» Records shown
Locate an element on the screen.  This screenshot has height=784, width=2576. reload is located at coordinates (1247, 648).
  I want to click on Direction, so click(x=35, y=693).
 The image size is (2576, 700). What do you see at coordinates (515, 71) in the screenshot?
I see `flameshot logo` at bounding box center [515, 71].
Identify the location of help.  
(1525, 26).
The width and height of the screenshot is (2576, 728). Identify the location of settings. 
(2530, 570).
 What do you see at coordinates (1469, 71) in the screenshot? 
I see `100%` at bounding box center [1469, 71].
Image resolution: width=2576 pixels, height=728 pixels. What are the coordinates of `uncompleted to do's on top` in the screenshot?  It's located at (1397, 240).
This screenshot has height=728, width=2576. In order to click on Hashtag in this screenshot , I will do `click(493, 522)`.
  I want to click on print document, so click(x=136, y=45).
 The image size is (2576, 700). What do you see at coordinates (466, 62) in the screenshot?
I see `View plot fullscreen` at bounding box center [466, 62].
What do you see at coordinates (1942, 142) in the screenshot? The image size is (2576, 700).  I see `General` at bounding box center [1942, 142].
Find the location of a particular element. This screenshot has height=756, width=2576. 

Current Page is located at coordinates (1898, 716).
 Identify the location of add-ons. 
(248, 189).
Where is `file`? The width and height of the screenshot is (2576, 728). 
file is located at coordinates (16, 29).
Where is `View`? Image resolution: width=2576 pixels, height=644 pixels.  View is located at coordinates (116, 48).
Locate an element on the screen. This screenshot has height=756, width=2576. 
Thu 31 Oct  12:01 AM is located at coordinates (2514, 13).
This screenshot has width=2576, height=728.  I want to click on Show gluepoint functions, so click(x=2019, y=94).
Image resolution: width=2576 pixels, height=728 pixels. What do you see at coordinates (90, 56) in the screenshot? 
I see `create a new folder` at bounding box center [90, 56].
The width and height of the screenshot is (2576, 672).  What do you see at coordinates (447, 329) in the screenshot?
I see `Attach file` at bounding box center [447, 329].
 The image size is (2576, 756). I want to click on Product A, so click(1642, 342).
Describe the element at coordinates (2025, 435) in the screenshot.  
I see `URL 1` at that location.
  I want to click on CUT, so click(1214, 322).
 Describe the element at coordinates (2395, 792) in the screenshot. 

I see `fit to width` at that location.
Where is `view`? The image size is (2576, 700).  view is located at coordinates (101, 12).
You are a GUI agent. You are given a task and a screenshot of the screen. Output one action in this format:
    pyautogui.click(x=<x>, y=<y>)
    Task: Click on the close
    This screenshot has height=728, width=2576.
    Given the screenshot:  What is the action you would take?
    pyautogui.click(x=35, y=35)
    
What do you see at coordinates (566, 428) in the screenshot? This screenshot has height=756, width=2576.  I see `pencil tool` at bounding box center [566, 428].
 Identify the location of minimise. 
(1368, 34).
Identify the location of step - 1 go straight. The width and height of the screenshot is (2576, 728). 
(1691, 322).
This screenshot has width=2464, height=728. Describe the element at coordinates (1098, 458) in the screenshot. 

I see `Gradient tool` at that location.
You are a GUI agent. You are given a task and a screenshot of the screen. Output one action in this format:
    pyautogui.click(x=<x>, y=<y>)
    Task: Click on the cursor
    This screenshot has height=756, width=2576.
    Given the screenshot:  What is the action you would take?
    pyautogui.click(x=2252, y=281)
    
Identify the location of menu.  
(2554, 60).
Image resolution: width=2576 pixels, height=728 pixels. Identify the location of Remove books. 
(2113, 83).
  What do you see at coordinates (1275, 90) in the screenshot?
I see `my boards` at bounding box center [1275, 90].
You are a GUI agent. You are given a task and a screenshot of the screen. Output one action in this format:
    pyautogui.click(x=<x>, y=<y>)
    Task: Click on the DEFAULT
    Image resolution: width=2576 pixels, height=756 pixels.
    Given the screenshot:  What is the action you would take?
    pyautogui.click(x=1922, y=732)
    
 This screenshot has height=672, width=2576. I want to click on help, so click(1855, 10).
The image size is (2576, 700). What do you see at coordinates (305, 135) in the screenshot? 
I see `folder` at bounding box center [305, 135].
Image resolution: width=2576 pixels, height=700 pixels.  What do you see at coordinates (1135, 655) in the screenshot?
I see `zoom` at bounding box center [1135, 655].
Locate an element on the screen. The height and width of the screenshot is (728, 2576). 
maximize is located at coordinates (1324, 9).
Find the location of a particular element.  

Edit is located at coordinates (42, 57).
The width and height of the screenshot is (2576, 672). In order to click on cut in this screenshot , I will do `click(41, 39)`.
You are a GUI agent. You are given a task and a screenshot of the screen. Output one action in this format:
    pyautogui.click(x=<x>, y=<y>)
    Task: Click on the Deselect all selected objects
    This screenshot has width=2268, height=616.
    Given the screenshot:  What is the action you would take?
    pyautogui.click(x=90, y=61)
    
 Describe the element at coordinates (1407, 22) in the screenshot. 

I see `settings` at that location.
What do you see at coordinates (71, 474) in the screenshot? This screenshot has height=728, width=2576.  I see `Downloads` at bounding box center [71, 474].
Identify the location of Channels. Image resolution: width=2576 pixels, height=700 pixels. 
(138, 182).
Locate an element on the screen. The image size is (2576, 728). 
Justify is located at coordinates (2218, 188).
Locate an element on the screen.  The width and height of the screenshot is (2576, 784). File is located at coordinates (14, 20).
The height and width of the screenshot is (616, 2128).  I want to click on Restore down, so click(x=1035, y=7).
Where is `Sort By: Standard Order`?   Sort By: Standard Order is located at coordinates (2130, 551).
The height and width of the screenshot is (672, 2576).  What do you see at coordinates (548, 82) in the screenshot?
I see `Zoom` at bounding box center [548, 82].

» Instructions for the task
Rewrite all of the records above as a JSON list of strings, one string per line, leaving out blank lines.

» Written response
[
  "Locate an element on the screen.  This screenshot has height=784, width=2576. reload is located at coordinates (1247, 648).",
  "  I want to click on Direction, so click(x=35, y=693).",
  " The image size is (2576, 700). What do you see at coordinates (515, 71) in the screenshot?",
  "I see `flameshot logo` at bounding box center [515, 71].",
  "Identify the location of help.  ",
  "(1525, 26).",
  "The width and height of the screenshot is (2576, 728). Identify the location of settings. ",
  "(2530, 570).",
  " What do you see at coordinates (1469, 71) in the screenshot? ",
  "I see `100%` at bounding box center [1469, 71].",
  "Image resolution: width=2576 pixels, height=728 pixels. What are the coordinates of `uncompleted to do's on top` in the screenshot?  It's located at (1397, 240).",
  "This screenshot has height=728, width=2576. In order to click on Hashtag in this screenshot , I will do `click(493, 522)`.",
  "  I want to click on print document, so click(x=136, y=45).",
  " The image size is (2576, 700). What do you see at coordinates (466, 62) in the screenshot?",
  "I see `View plot fullscreen` at bounding box center [466, 62].",
  "What do you see at coordinates (1942, 142) in the screenshot? The image size is (2576, 700).  I see `General` at bounding box center [1942, 142].",
  "Find the location of a particular element. This screenshot has height=756, width=2576. ",
  "Current Page is located at coordinates (1898, 716).",
  " Identify the location of add-ons. ",
  "(248, 189).",
  "Where is `file`? The width and height of the screenshot is (2576, 728). ",
  "file is located at coordinates (16, 29).",
  "Where is `View`? Image resolution: width=2576 pixels, height=644 pixels.  View is located at coordinates (116, 48).",
  "Locate an element on the screen. This screenshot has height=756, width=2576. ",
  "Thu 31 Oct  12:01 AM is located at coordinates (2514, 13).",
  "This screenshot has width=2576, height=728.  I want to click on Show gluepoint functions, so click(x=2019, y=94).",
  "Image resolution: width=2576 pixels, height=728 pixels. What do you see at coordinates (90, 56) in the screenshot? ",
  "I see `create a new folder` at bounding box center [90, 56].",
  "The width and height of the screenshot is (2576, 672).  What do you see at coordinates (447, 329) in the screenshot?",
  "I see `Attach file` at bounding box center [447, 329].",
  " The image size is (2576, 756). I want to click on Product A, so click(1642, 342).",
  "Describe the element at coordinates (2025, 435) in the screenshot.  ",
  "I see `URL 1` at that location.",
  "  I want to click on CUT, so click(1214, 322).",
  " Describe the element at coordinates (2395, 792) in the screenshot. ",
  "I see `fit to width` at that location.",
  "Where is `view`? The image size is (2576, 700).  view is located at coordinates (101, 12).",
  "You are a GUI agent. You are given a task and a screenshot of the screen. Output one action in this format:",
  "    pyautogui.click(x=<x>, y=<y>)",
  "    Task: Click on the close",
  "    This screenshot has height=728, width=2576.",
  "    Given the screenshot:  What is the action you would take?",
  "    pyautogui.click(x=35, y=35)",
  "What do you see at coordinates (566, 428) in the screenshot? This screenshot has height=756, width=2576.  I see `pencil tool` at bounding box center [566, 428].",
  " Identify the location of minimise. ",
  "(1368, 34).",
  "Identify the location of step - 1 go straight. The width and height of the screenshot is (2576, 728). ",
  "(1691, 322).",
  "This screenshot has width=2464, height=728. Describe the element at coordinates (1098, 458) in the screenshot. ",
  "I see `Gradient tool` at that location.",
  "You are a GUI agent. You are given a task and a screenshot of the screen. Output one action in this format:",
  "    pyautogui.click(x=<x>, y=<y>)",
  "    Task: Click on the cursor",
  "    This screenshot has height=756, width=2576.",
  "    Given the screenshot:  What is the action you would take?",
  "    pyautogui.click(x=2252, y=281)",
  "Identify the location of menu.  ",
  "(2554, 60).",
  "Image resolution: width=2576 pixels, height=728 pixels. Identify the location of Remove books. ",
  "(2113, 83).",
  "  What do you see at coordinates (1275, 90) in the screenshot?",
  "I see `my boards` at bounding box center [1275, 90].",
  "You are a GUI agent. You are given a task and a screenshot of the screen. Output one action in this format:",
  "    pyautogui.click(x=<x>, y=<y>)",
  "    Task: Click on the DEFAULT",
  "    Image resolution: width=2576 pixels, height=756 pixels.",
  "    Given the screenshot:  What is the action you would take?",
  "    pyautogui.click(x=1922, y=732)",
  " This screenshot has height=672, width=2576. I want to click on help, so click(1855, 10).",
  "The image size is (2576, 700). What do you see at coordinates (305, 135) in the screenshot? ",
  "I see `folder` at bounding box center [305, 135].",
  "Image resolution: width=2576 pixels, height=700 pixels.  What do you see at coordinates (1135, 655) in the screenshot?",
  "I see `zoom` at bounding box center [1135, 655].",
  "Locate an element on the screen. The height and width of the screenshot is (728, 2576). ",
  "maximize is located at coordinates (1324, 9).",
  "Find the location of a particular element.  ",
  "Edit is located at coordinates (42, 57).",
  "The width and height of the screenshot is (2576, 672). In order to click on cut in this screenshot , I will do `click(41, 39)`.",
  "You are a GUI agent. You are given a task and a screenshot of the screen. Output one action in this format:",
  "    pyautogui.click(x=<x>, y=<y>)",
  "    Task: Click on the Deselect all selected objects",
  "    This screenshot has width=2268, height=616.",
  "    Given the screenshot:  What is the action you would take?",
  "    pyautogui.click(x=90, y=61)",
  " Describe the element at coordinates (1407, 22) in the screenshot. ",
  "I see `settings` at that location.",
  "What do you see at coordinates (71, 474) in the screenshot? This screenshot has height=728, width=2576.  I see `Downloads` at bounding box center [71, 474].",
  "Identify the location of Channels. Image resolution: width=2576 pixels, height=700 pixels. ",
  "(138, 182).",
  "Locate an element on the screen. The image size is (2576, 728). ",
  "Justify is located at coordinates (2218, 188).",
  "Locate an element on the screen.  The width and height of the screenshot is (2576, 784). File is located at coordinates (14, 20).",
  "The height and width of the screenshot is (616, 2128).  I want to click on Restore down, so click(x=1035, y=7).",
  "Where is `Sort By: Standard Order`?   Sort By: Standard Order is located at coordinates (2130, 551).",
  "The height and width of the screenshot is (672, 2576).  What do you see at coordinates (548, 82) in the screenshot?",
  "I see `Zoom` at bounding box center [548, 82]."
]